[Entries from a dataset]
※ ※ ※

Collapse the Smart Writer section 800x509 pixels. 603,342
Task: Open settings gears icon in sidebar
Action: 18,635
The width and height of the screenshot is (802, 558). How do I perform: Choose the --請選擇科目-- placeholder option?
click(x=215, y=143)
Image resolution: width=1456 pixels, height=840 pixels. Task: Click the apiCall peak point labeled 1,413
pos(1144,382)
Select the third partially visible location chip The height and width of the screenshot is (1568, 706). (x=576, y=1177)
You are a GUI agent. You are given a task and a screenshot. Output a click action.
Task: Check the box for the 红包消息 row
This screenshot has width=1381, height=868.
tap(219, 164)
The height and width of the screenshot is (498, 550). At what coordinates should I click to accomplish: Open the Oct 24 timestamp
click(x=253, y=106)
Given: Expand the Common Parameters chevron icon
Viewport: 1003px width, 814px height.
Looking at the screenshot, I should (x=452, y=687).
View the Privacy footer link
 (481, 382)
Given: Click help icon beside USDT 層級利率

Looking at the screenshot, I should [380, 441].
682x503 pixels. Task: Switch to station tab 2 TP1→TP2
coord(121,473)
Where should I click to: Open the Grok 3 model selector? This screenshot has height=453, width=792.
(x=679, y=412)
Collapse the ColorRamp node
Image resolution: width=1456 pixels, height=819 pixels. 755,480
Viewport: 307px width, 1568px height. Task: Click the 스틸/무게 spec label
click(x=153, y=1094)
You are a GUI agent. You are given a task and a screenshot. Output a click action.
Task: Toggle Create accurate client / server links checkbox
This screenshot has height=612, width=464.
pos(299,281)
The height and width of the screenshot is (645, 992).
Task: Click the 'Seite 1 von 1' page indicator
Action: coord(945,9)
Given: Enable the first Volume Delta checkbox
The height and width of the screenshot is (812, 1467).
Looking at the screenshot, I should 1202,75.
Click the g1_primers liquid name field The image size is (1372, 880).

※ ※ ※

### Task to carry out
Copy out the lines above without changing anything.

### Written solution
Collapse the Smart Writer section 800x509 pixels. 603,342
Task: Open settings gears icon in sidebar
Action: 18,635
The width and height of the screenshot is (802, 558). How do I perform: Choose the --請選擇科目-- placeholder option?
click(x=215, y=143)
Image resolution: width=1456 pixels, height=840 pixels. Task: Click the apiCall peak point labeled 1,413
pos(1144,382)
Select the third partially visible location chip The height and width of the screenshot is (1568, 706). (x=576, y=1177)
You are a GUI agent. You are given a task and a screenshot. Output a click action.
Task: Check the box for the 红包消息 row
This screenshot has width=1381, height=868.
tap(219, 164)
The height and width of the screenshot is (498, 550). At what coordinates should I click to accomplish: Open the Oct 24 timestamp
click(x=253, y=106)
Given: Expand the Common Parameters chevron icon
Viewport: 1003px width, 814px height.
Looking at the screenshot, I should (x=452, y=687).
View the Privacy footer link
 (481, 382)
Given: Click help icon beside USDT 層級利率

Looking at the screenshot, I should [380, 441].
682x503 pixels. Task: Switch to station tab 2 TP1→TP2
coord(121,473)
Where should I click to: Open the Grok 3 model selector? This screenshot has height=453, width=792.
(x=679, y=412)
Collapse the ColorRamp node
Image resolution: width=1456 pixels, height=819 pixels. 755,480
Viewport: 307px width, 1568px height. Task: Click the 스틸/무게 spec label
click(x=153, y=1094)
You are a GUI agent. You are given a task and a screenshot. Output a click action.
Task: Toggle Create accurate client / server links checkbox
This screenshot has height=612, width=464.
pos(299,281)
The height and width of the screenshot is (645, 992).
Task: Click the 'Seite 1 von 1' page indicator
Action: coord(945,9)
Given: Enable the first Volume Delta checkbox
The height and width of the screenshot is (812, 1467).
Looking at the screenshot, I should 1202,75.
Click the g1_primers liquid name field The image size is (1372, 880).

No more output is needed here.